=== Data under study ===

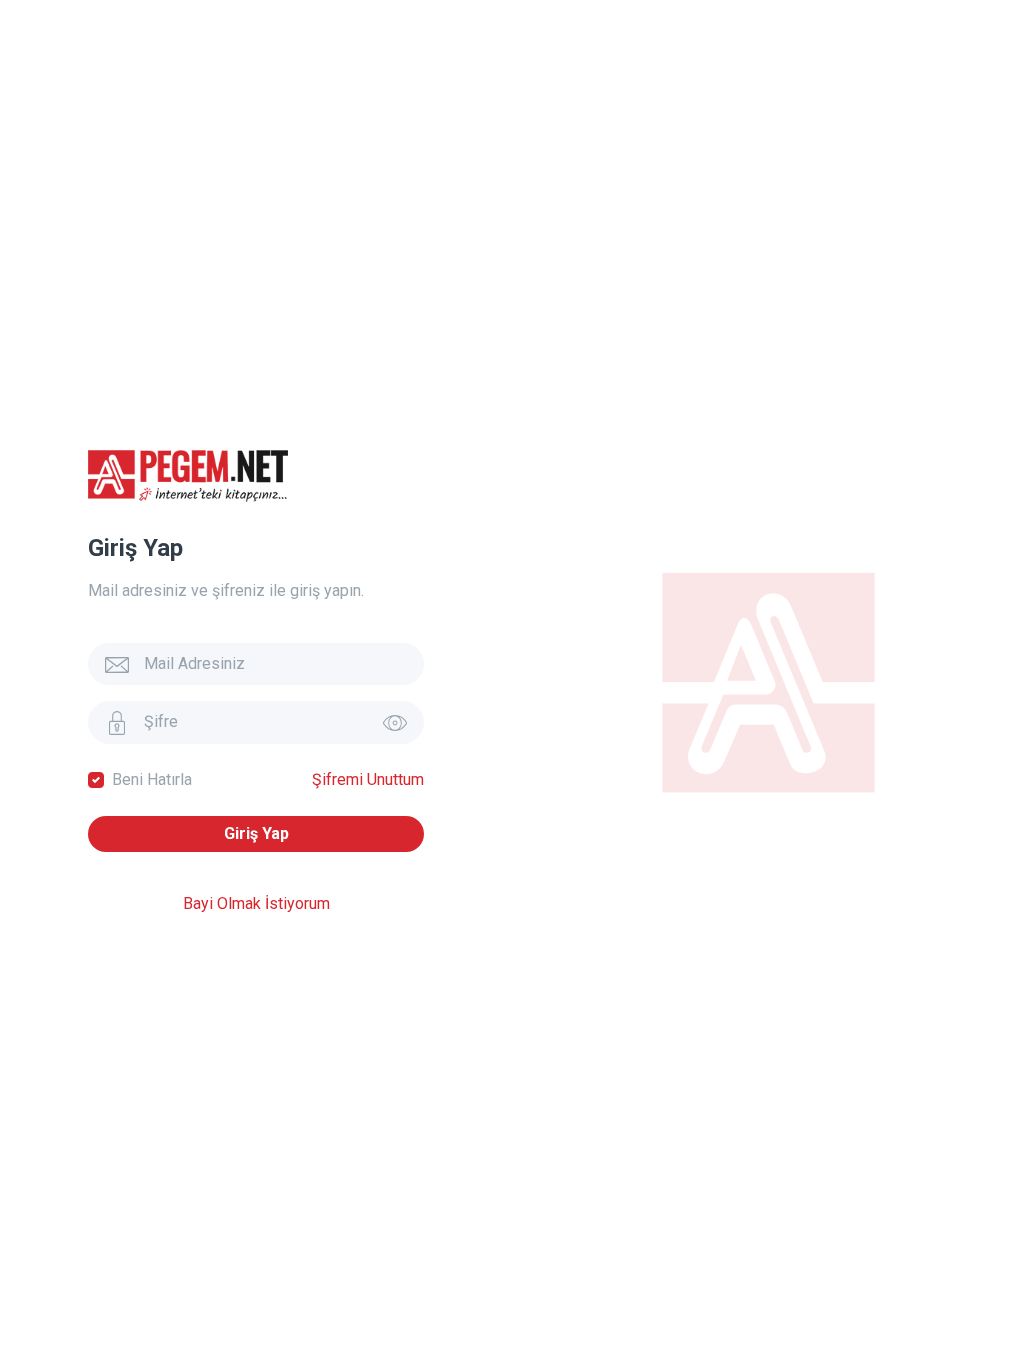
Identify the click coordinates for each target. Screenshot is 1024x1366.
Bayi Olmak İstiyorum (256, 903)
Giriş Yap (256, 833)
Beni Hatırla (152, 779)
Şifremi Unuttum (368, 779)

===

Required work: Could every line above be set down exactly, with the pictures omitted?

Your response:
Identify the click coordinates for each target. Screenshot is 1024x1366.
Bayi Olmak İstiyorum (256, 903)
Giriş Yap (256, 833)
Beni Hatırla (152, 779)
Şifremi Unuttum (368, 779)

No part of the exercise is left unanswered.